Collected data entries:
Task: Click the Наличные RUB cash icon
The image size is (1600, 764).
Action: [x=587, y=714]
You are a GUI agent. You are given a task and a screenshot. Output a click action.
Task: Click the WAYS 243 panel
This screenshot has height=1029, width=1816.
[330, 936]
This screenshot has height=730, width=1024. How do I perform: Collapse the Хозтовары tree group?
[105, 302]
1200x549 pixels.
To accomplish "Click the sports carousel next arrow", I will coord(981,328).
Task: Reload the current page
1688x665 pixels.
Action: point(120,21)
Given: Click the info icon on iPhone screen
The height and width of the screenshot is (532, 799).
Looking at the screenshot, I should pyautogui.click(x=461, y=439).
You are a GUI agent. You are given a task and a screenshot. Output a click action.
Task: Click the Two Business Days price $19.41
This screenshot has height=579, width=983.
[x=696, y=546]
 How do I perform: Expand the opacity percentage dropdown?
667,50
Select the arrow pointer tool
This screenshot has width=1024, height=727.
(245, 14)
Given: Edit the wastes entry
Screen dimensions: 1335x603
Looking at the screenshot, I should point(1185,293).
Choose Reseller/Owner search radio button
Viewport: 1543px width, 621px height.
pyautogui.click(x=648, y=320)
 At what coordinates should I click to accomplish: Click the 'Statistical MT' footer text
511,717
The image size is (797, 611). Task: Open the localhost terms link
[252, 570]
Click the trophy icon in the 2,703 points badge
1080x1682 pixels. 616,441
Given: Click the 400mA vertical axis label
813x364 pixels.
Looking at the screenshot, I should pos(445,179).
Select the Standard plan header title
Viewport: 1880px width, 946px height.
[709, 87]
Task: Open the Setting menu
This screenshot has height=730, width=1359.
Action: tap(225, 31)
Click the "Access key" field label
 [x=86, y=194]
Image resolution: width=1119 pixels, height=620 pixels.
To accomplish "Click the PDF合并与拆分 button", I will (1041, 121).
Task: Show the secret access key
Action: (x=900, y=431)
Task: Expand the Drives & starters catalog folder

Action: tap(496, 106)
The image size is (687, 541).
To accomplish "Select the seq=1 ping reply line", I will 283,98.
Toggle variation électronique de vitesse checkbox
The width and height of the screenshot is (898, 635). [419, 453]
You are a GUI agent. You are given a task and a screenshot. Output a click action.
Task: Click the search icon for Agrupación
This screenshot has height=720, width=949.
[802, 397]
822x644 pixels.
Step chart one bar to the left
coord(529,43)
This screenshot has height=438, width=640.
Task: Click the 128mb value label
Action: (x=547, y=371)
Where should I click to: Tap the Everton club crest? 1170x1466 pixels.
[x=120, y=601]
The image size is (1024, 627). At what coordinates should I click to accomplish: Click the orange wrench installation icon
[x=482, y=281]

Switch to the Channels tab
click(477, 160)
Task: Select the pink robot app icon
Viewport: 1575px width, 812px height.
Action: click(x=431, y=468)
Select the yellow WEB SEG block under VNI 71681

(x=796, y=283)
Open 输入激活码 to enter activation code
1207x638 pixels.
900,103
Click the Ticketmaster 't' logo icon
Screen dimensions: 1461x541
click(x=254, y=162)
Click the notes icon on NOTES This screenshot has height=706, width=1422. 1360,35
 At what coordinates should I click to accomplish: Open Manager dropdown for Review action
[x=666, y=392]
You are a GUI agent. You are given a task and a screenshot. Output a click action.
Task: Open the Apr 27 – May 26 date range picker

Instructions to follow: The answer must be a verbatim transcription of the entries above, from the first line through the line that contains "Given: Click the info icon on iPhone screen", and nothing more.

Problem solution:
Task: Click the Наличные RUB cash icon
The image size is (1600, 764).
Action: [x=587, y=714]
You are a GUI agent. You are given a task and a screenshot. Output a click action.
Task: Click the WAYS 243 panel
This screenshot has height=1029, width=1816.
[330, 936]
This screenshot has height=730, width=1024. How do I perform: Collapse the Хозтовары tree group?
[105, 302]
1200x549 pixels.
To accomplish "Click the sports carousel next arrow", I will coord(981,328).
Task: Reload the current page
1688x665 pixels.
Action: point(120,21)
Given: Click the info icon on iPhone screen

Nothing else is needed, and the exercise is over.